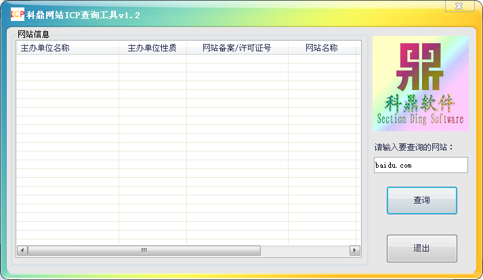This screenshot has width=483, height=280.
Task: Click the Section Ding Software caption
Action: [420, 119]
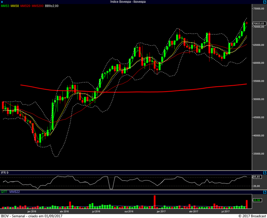Click the Índice Bovespa - Ibovespa title
Screen dimensions: 267x218
(x=128, y=2)

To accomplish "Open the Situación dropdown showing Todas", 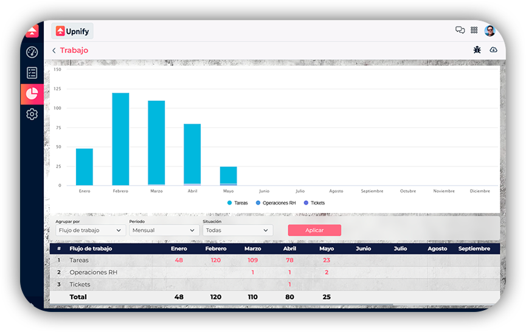I will tap(237, 231).
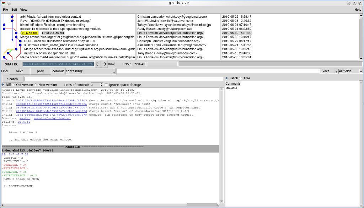Click the window menu icon in the title bar
The image size is (364, 208).
3,3
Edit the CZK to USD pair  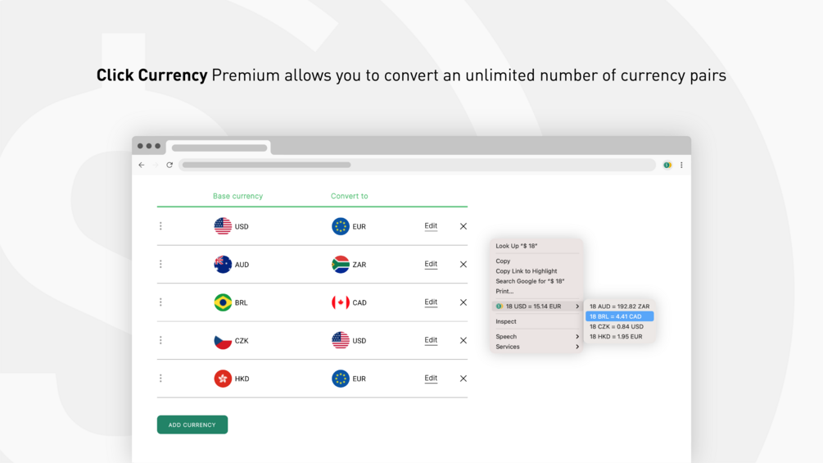431,340
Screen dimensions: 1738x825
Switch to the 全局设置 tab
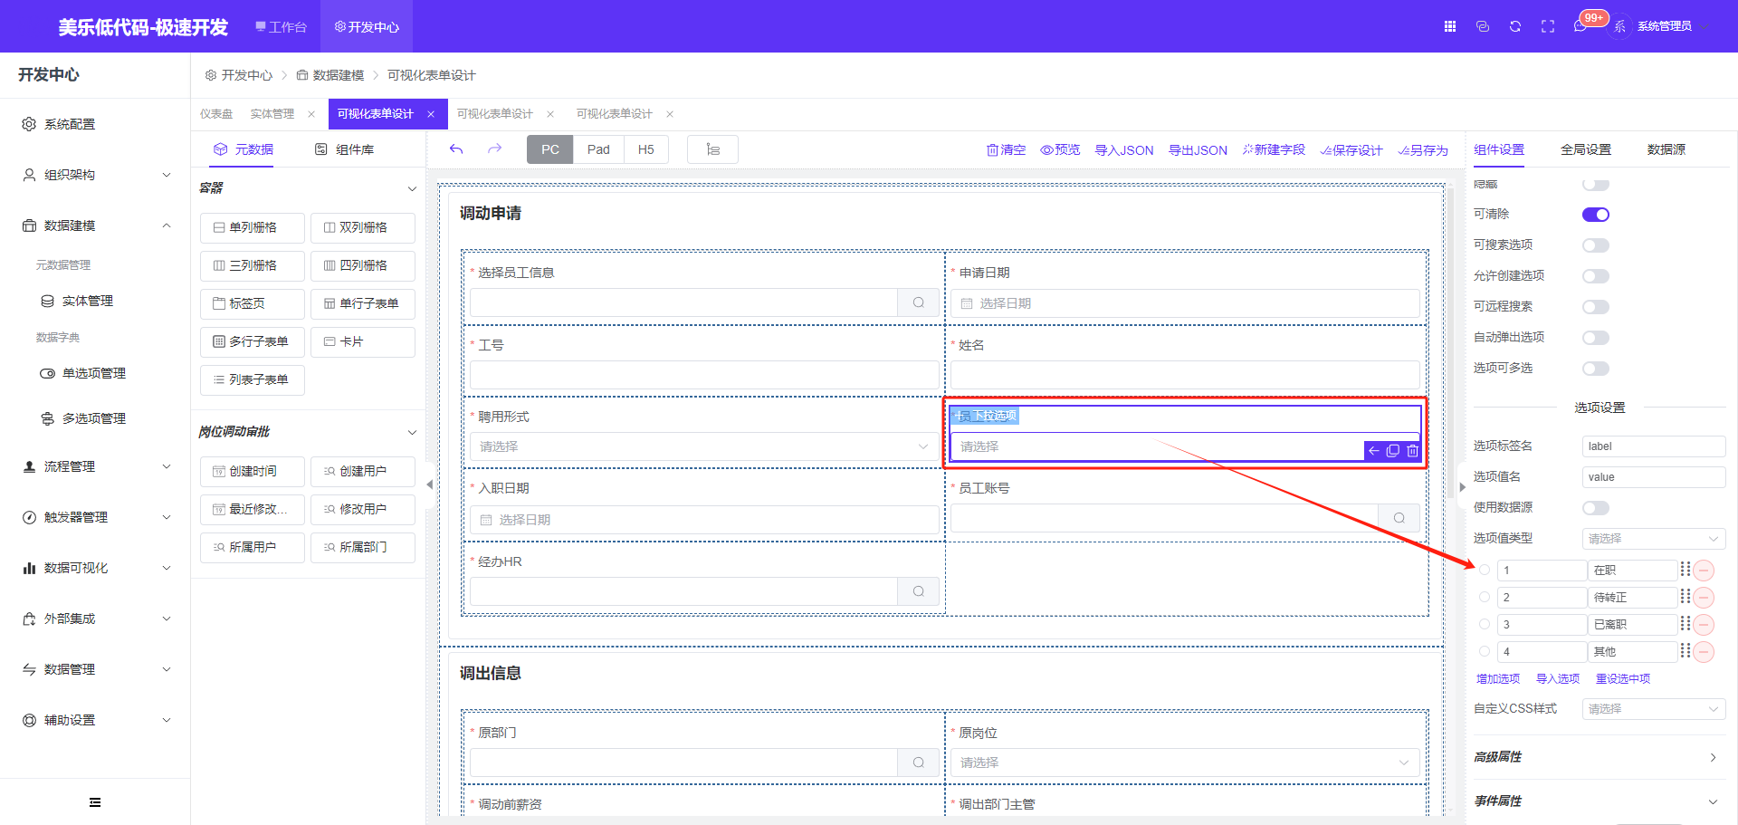(x=1585, y=149)
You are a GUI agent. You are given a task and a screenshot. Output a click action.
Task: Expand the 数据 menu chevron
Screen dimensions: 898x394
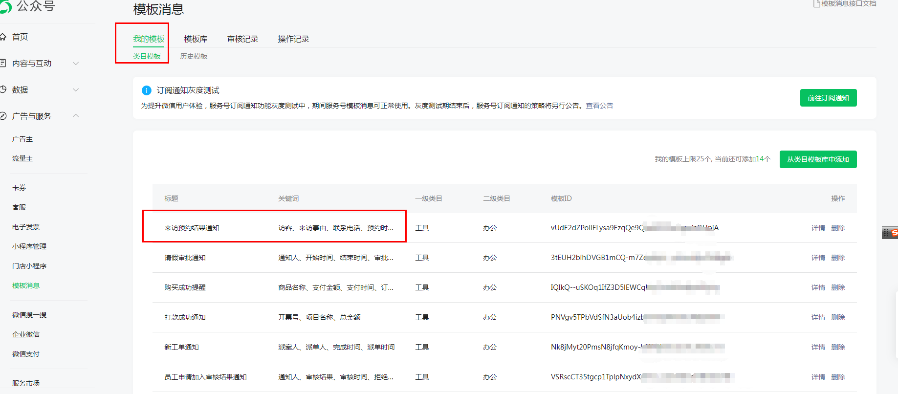coord(76,89)
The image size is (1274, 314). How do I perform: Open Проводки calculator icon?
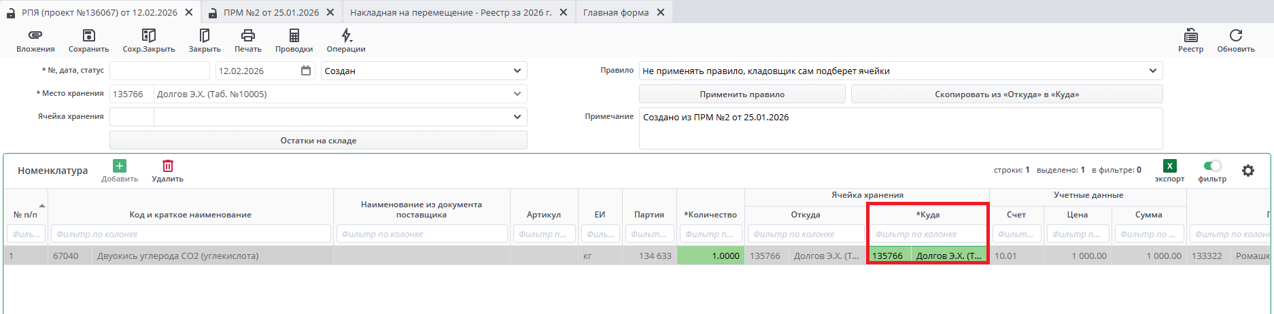pyautogui.click(x=294, y=36)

> _What is expected_:
Retype precisely, and only, the lines from the one holding "Task: Expand the 数据 menu chevron" through the final line of the data above, with the pictures omitted.

> _Result for this exercise_:
Task: Expand the 数据 menu chevron
Screen dimensions: 898x394
coord(76,89)
The image size is (1274, 314). How do I perform: Open Проводки calculator icon?
pyautogui.click(x=294, y=36)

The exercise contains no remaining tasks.